For most people, the first bank account they will have will likely be a savings account. This traditional account pays you interest in exchange for you keeping your money with the institution.
Different financial institutions have different rules and interest rates, which can make the world of savings accounts tricky to navigate. However, once you understand the basic concepts of how savings and interest work, you will have all the tools you need to make an informed decision.
Minimum Balances and Deposits
Some accounts require you to keep a minimum daily or monthly balance. Others may require a regular minimum deposit to maintain the account. For most banks, this is to keep you loyal to banking with them and lessens the chances that customers will shuffle their funds between institutions.
Before opening a savings account that requires minimum deposits and balances, find out what sort of fees you’ll encounter should you fail to meet the requirements. If minimum balances are likely to be a burden for you, talk to a banking representative to find an account that has no such obligations.
Calculating Interest Rates
If figuring out how much interest you’ll earn has you scratching your head, you are not alone. Savings rates are expressed in annual rates, not daily or monthly. So even on a daily savings account, you must first work out the annual interest, and then calculate the daily amount.
For example, if your bank is offering 1.2% interest and you have a balance of $1000 this is this is the calculation:
$1000 x 0.012 = $12.
$12/365 days = 0.032, rounded to 0.03
$0.03 is your daily interest earning. If interest is paid out monthly, then at the end of a 30-day month, the interest earned will be $0.03 x 30 for a total of $0.90 in interest.
Compound Interest
Using the above interest rate, it appears that if you don’t add any other money to your savings account, after one year you will earn $12 in interest. However, with compounded interest, the annual interest you earn may be a little higher than that.
Compounding is putting two things together to be one. Think about compound words, such as cart and wheel compounded to become cartwheel. With compound interest, the interest becomes part of the principal.
In this example, after the first month, the principal is no longer $1000 dollars, but instead, $1000.90. So for the following month, the interest is calculated on this new balance. After one year, even with no other deposits to the account, the actual amount of interest you’ve earned is $12.07, thanks to monthly compounding.
While interest can be compounded annually on some banking products, for savings accounts, it is usually compounded and paid monthly.
APR vs APY
Now that you know how interest is calculated, you also understand APR and APY.

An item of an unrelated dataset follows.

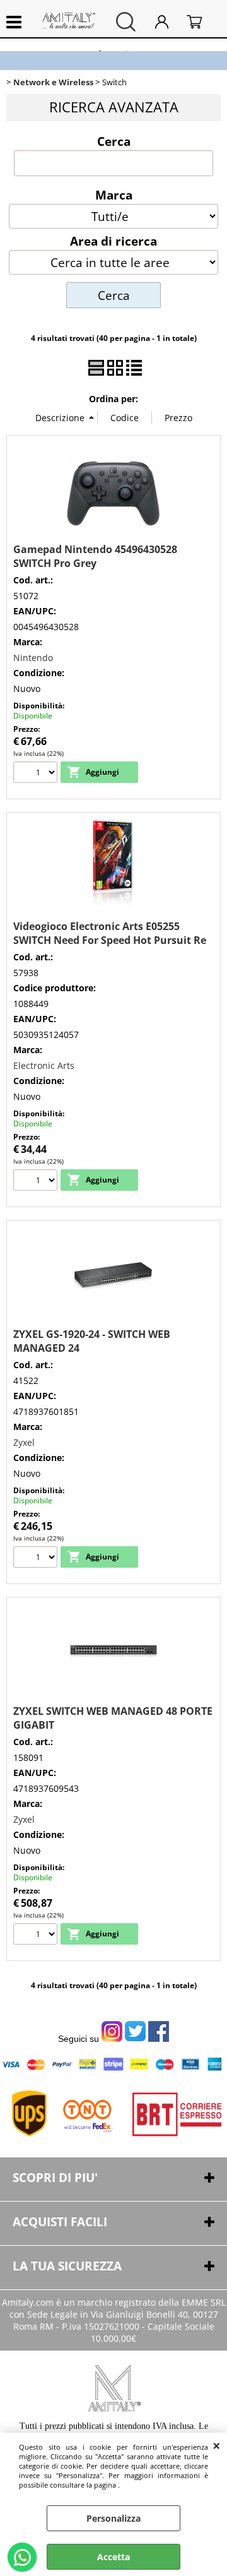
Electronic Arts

APR stands for annual percentage rate. In this case, the annual percentage rate is 1.2%. APY is referring to the full amount you will earn at the end of the year, when compounding is included, expressed in a percentage. It’s called the annual percentage yield. So, for this example, the annual percentage yield is 1.207%.
Understanding the rules of savings accounts makes it easier to choose the right type of account to help your savings grow. Of course, adding a little each week or month is the best way to ensure you have money set aside for future plans, while also collecting valuable interest.